Hello community, I need your help.
I have a hierarchical dataset where each code represents a node in a hierarchy. The codes follow a specific format where segments where hypen ("-") should be ignored when counting node. Each segment represents a level in the hierarchy. Here's an example to illustrate the structure:
P-B8
L-E01
P-B503
P-A211
P-B714
P-B207
A-D1
L-E02
P-DE
L-H01
A-D01
A-E013
A-C030
L-H04
P-K6
P-F
L-A021
P-B6
P-A48
P-B9
A-E010
A-B032
A-E1
P-B707
A-H093
P-A45
A-A026
L-A010
The codes are hierarchical where each part of the code can be broken down to represent child-parent relationships. For instance:
- L-A010 can be broken down into:
- L (root node)
- L-A (child of L)
- L-A0 (child of L-A)
- L-A01 (child of L-A0)
- L-A010 (child of L-A01)
- Intermediate nodes may not exist. For instance, L-A010 might not have L-A01 but could have L-A0 or just L-A.
- Hyphens (-) should be ignored in the matching process. This means L-A010 is considered as LA010.

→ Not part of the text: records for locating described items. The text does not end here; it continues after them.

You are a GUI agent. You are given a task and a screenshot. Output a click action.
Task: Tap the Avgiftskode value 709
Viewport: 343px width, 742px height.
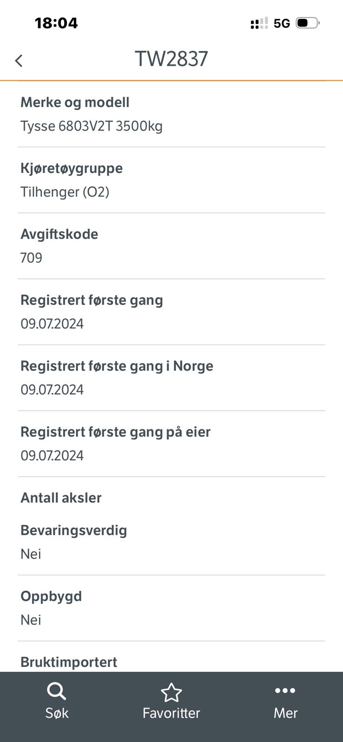pyautogui.click(x=32, y=258)
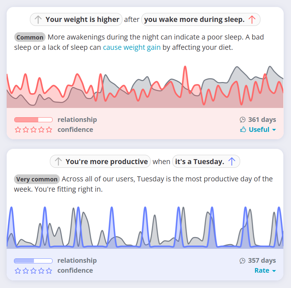Click the clock icon next to '357 days'
Image resolution: width=291 pixels, height=288 pixels.
point(243,260)
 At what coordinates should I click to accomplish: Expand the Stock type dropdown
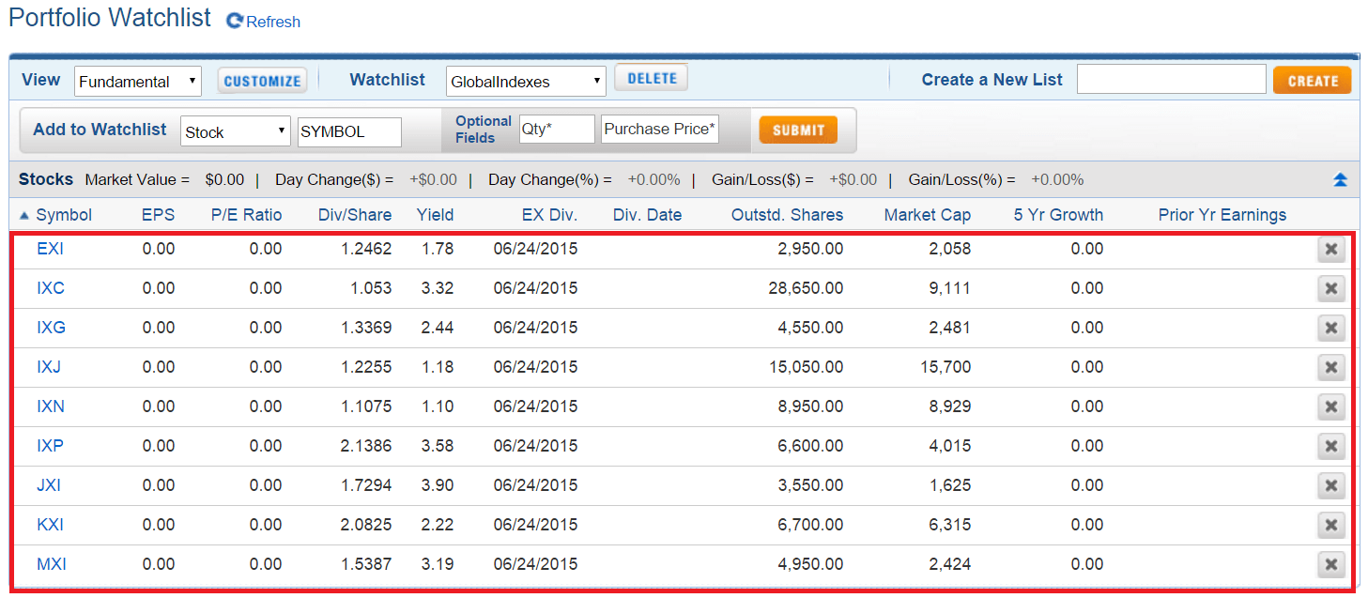pyautogui.click(x=236, y=132)
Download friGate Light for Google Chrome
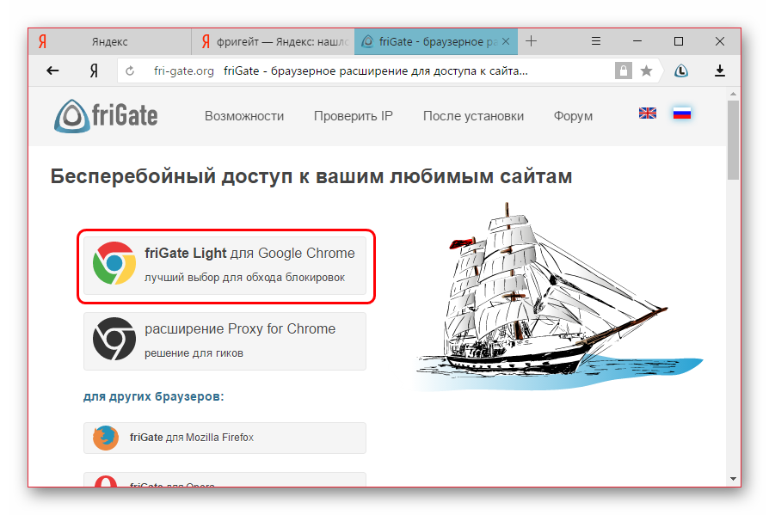 click(x=225, y=265)
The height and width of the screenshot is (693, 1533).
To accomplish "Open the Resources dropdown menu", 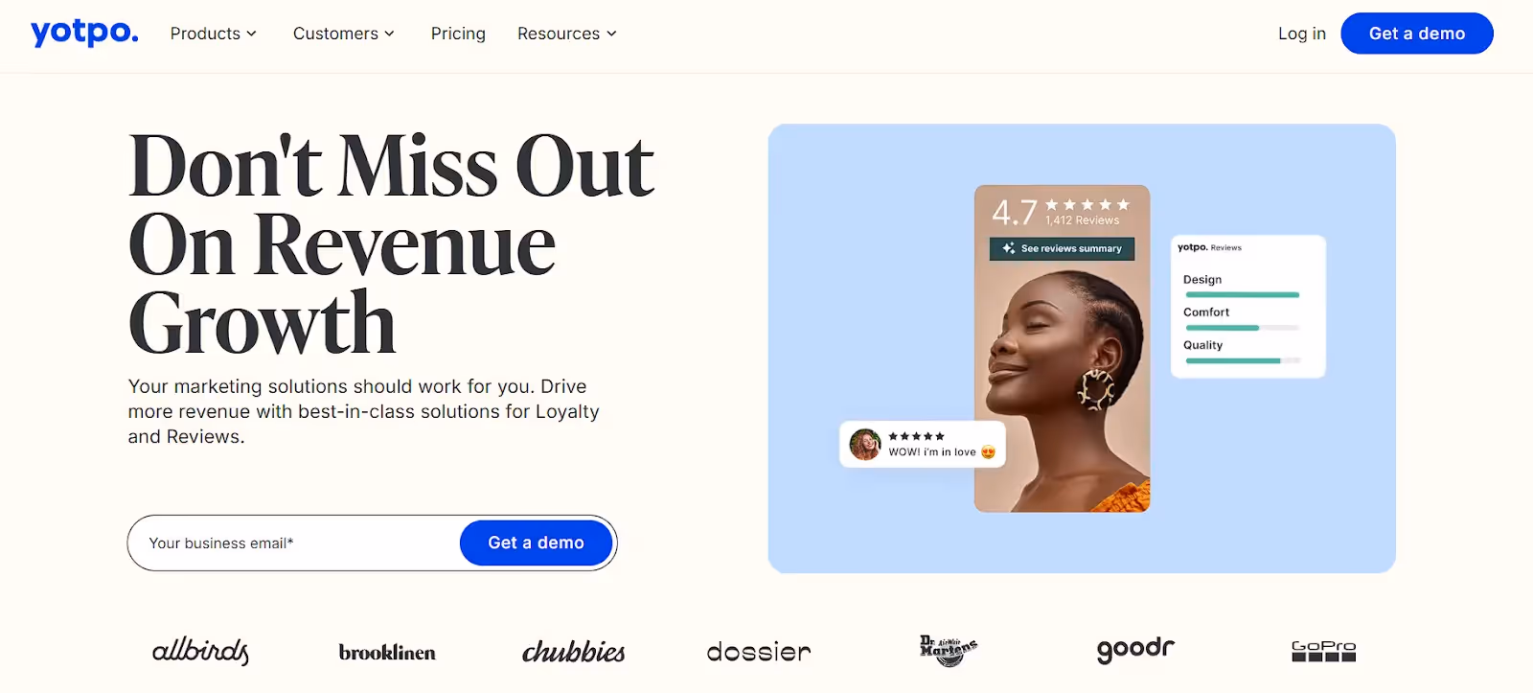I will pyautogui.click(x=567, y=34).
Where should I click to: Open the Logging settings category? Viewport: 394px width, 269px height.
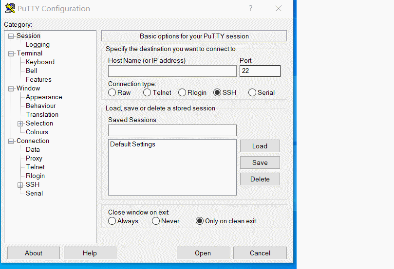38,44
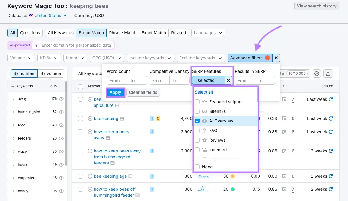Click the blue intent badge beside how to keep bees
This screenshot has height=201, width=348.
pyautogui.click(x=152, y=131)
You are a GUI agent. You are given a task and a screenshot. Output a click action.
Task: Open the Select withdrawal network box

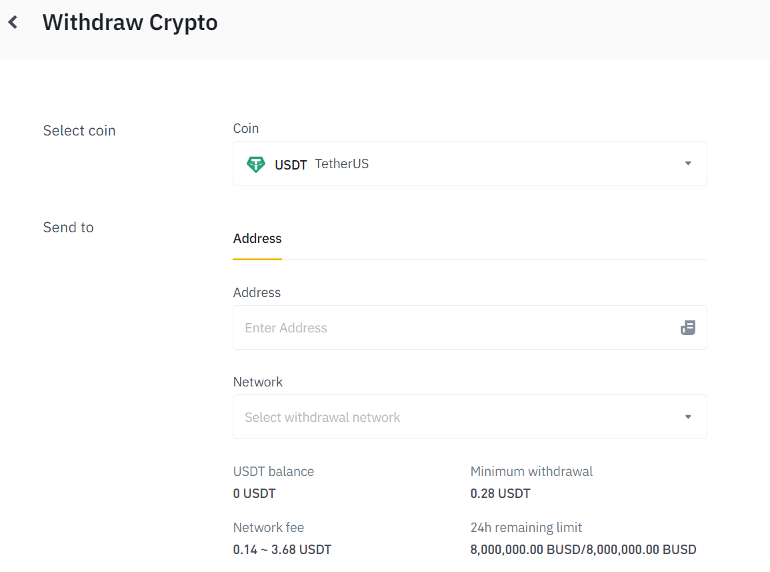click(x=460, y=417)
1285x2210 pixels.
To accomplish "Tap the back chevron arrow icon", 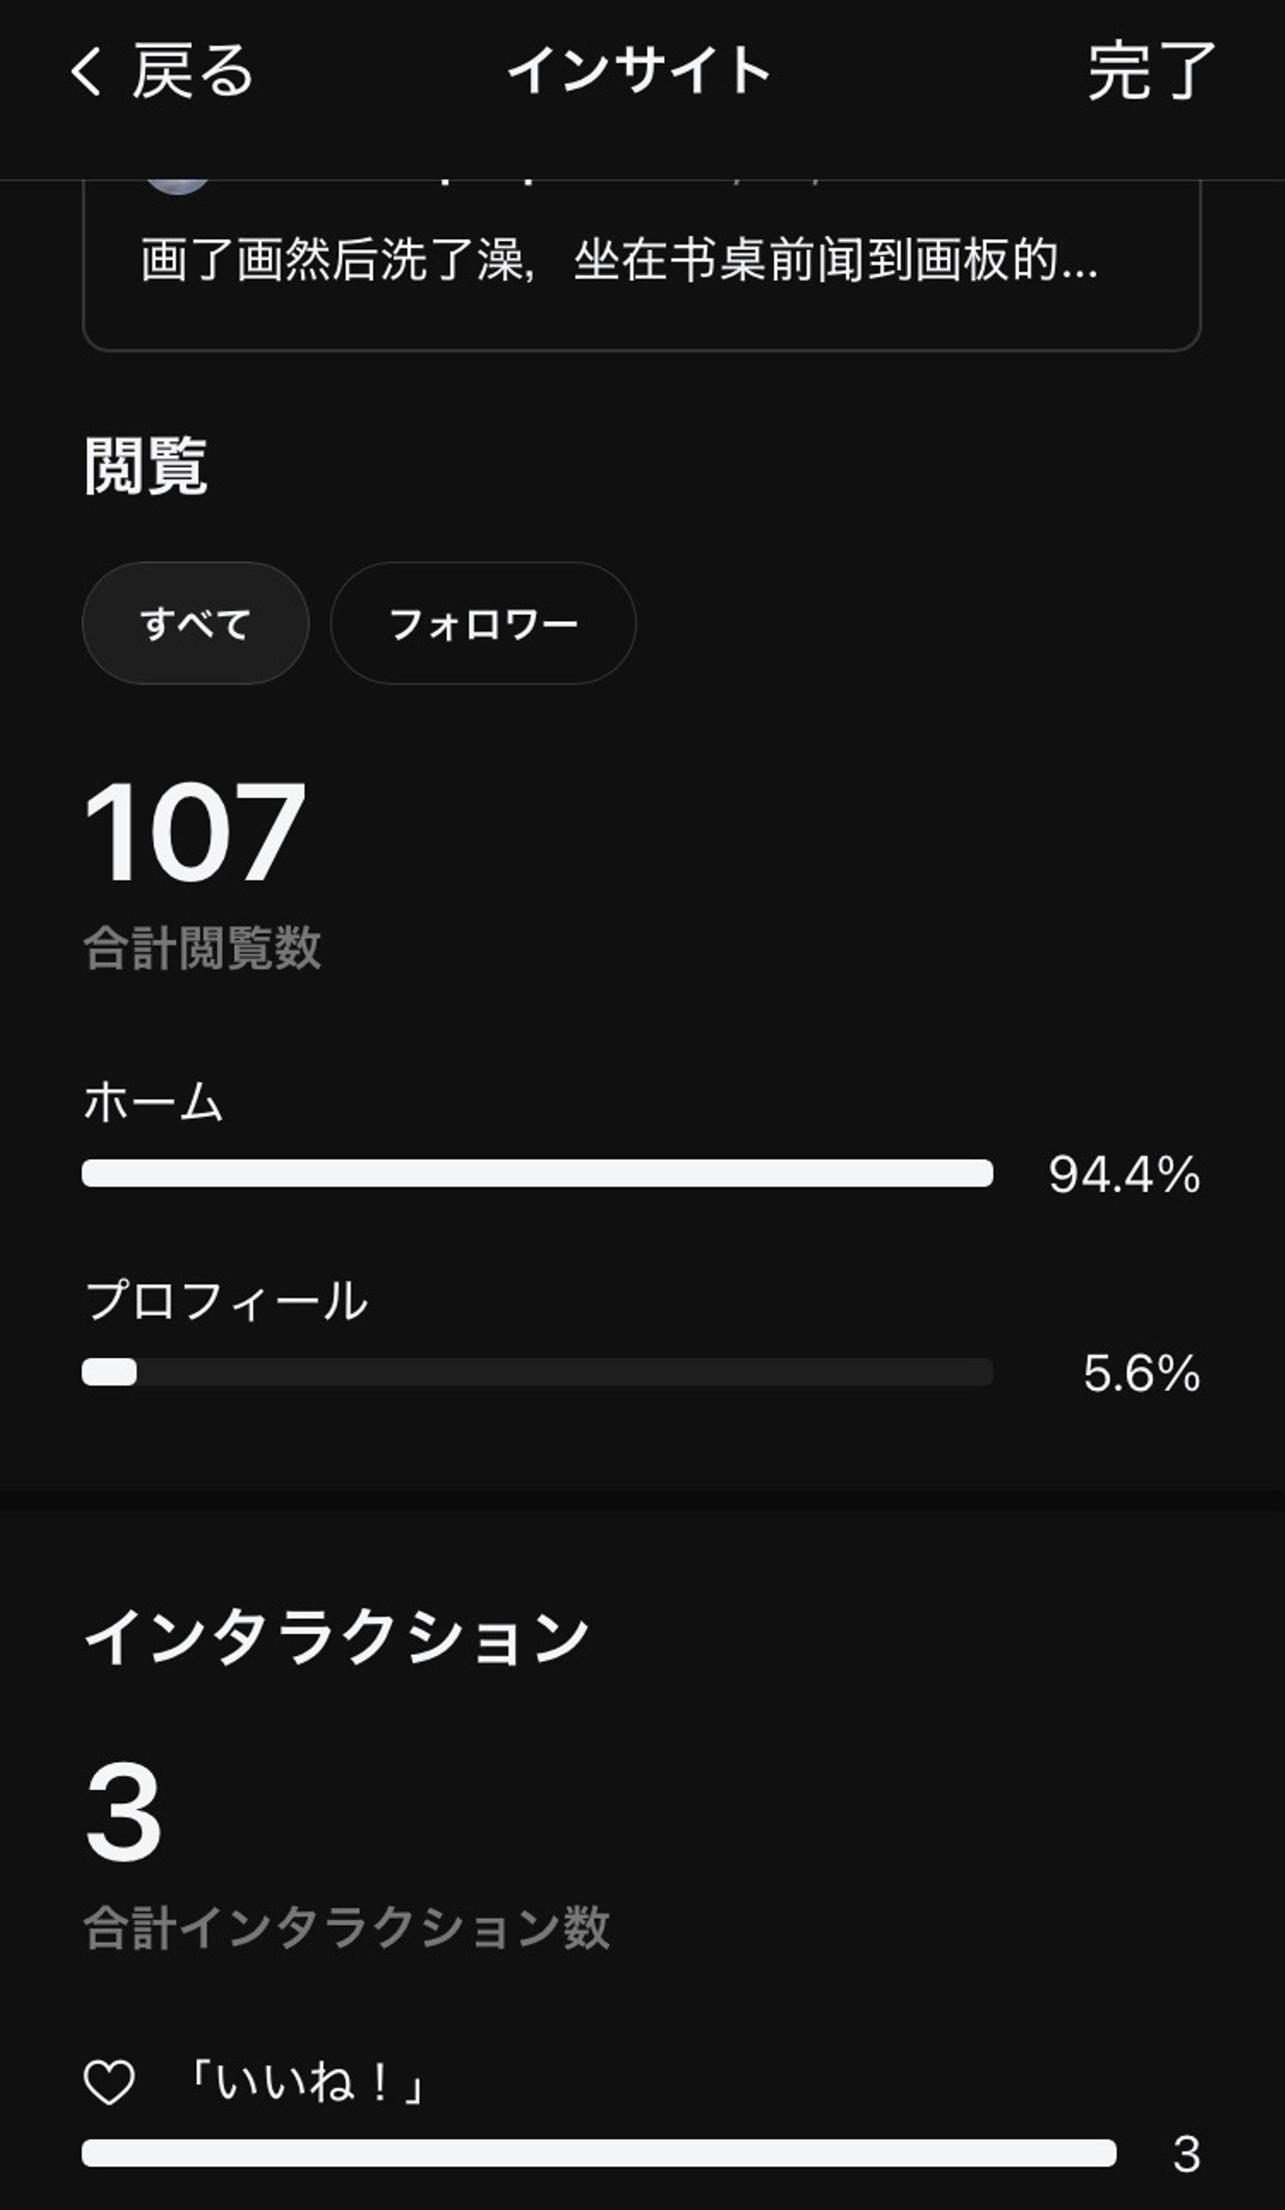I will click(x=87, y=70).
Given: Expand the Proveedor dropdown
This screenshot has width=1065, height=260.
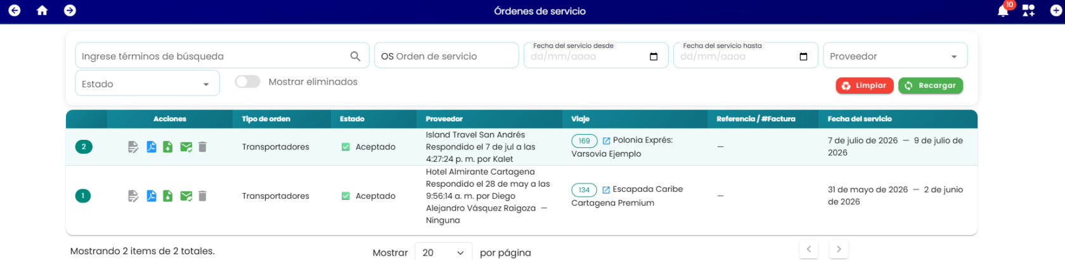Looking at the screenshot, I should pyautogui.click(x=895, y=56).
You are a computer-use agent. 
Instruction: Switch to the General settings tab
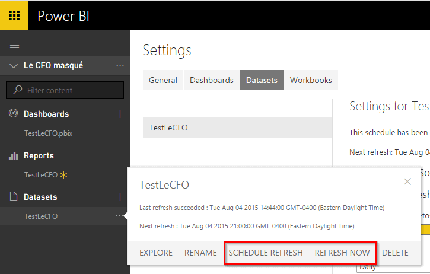pyautogui.click(x=163, y=80)
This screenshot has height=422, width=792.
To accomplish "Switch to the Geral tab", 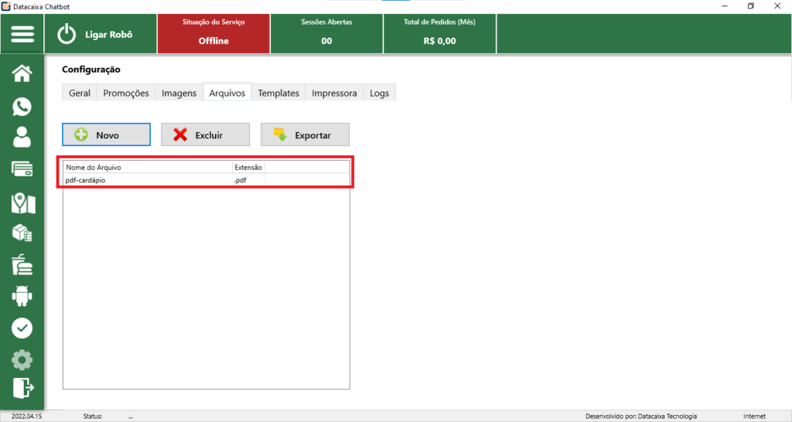I will coord(80,93).
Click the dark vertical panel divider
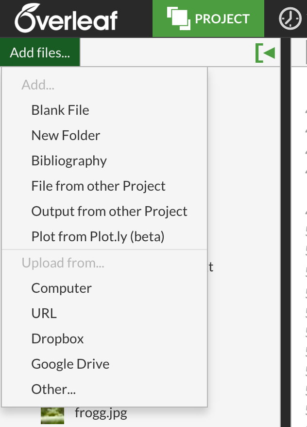 [286, 232]
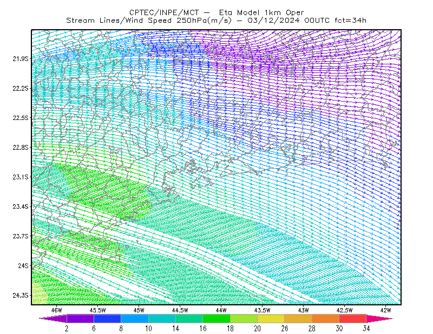Click the 21.9S latitude axis label
The width and height of the screenshot is (433, 334).
(x=21, y=58)
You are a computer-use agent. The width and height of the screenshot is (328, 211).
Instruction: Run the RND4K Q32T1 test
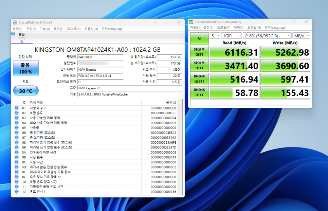[x=199, y=79]

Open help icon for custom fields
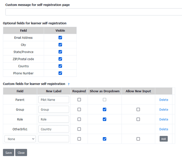click(69, 84)
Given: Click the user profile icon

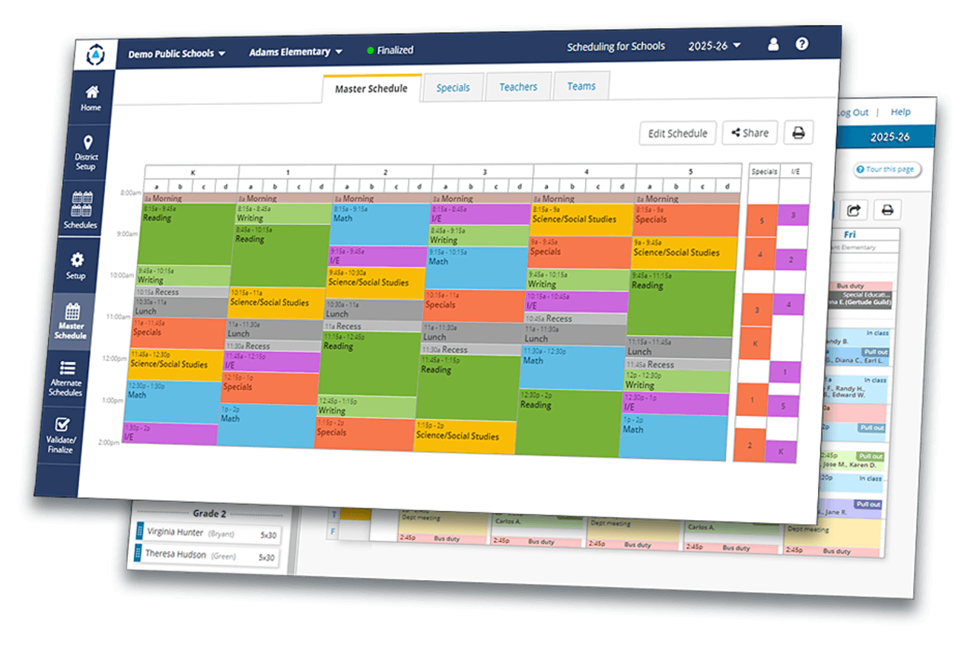Looking at the screenshot, I should 773,45.
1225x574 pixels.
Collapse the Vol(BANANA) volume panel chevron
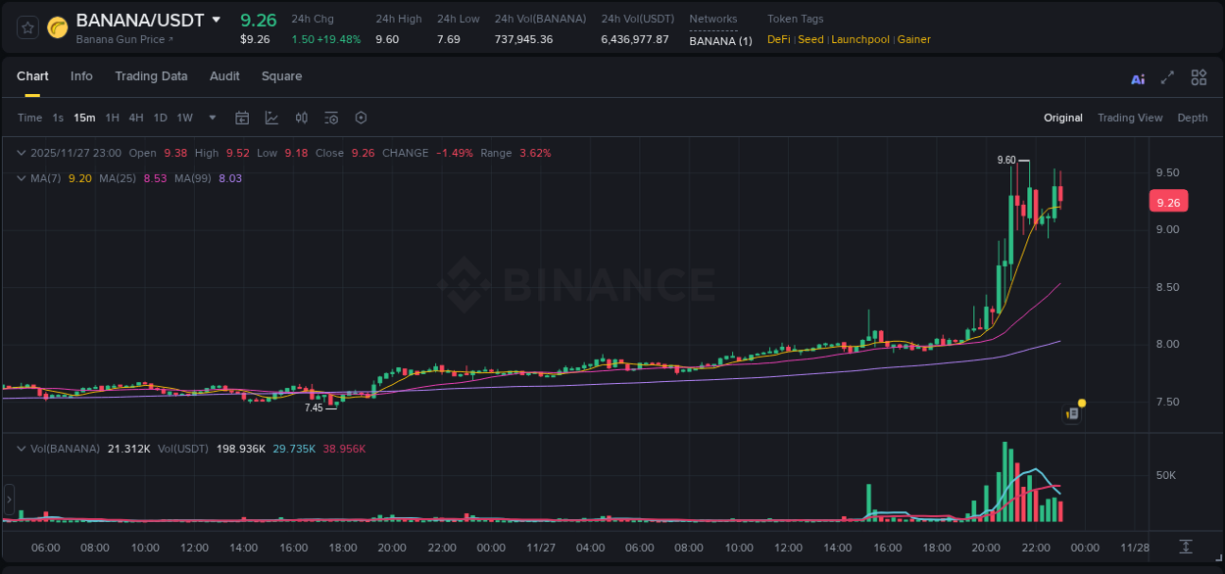pos(20,448)
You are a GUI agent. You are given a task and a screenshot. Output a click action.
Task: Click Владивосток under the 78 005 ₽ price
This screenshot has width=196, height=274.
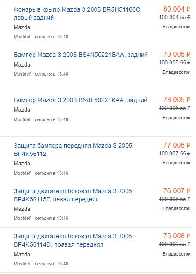point(176,118)
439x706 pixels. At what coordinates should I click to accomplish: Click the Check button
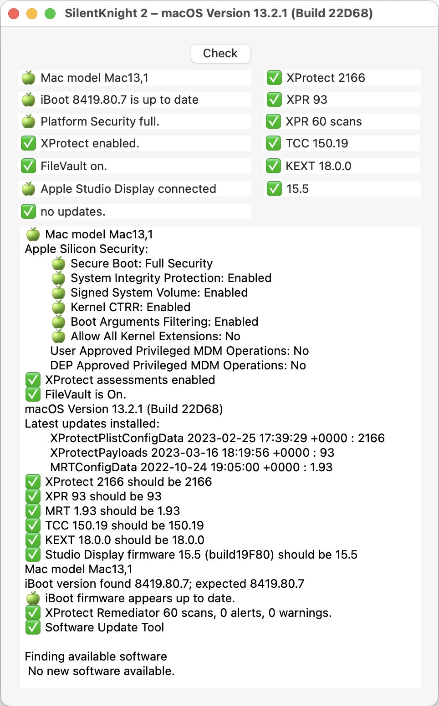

I want to extract the leaf nodes from this dataset. A leaf node is defined as a node that does not have any children. For example:
- If L-A0 has children L-A01 or L-A010, then L-A0 should not be in the list of leaf nodes.
I think in SQL, to get the list of leaf node, it would be something like below, but I can't seem to extract leaf node from the workflow:
SELECT n1.code
FROM nodes n1
LEFT JOIN nodes n2 ON n2.code LIKE CONCAT(n1.code, '%')
AND n2.code <> n1.code
WHERE n2.code IS NULL;Any help would be appreciated!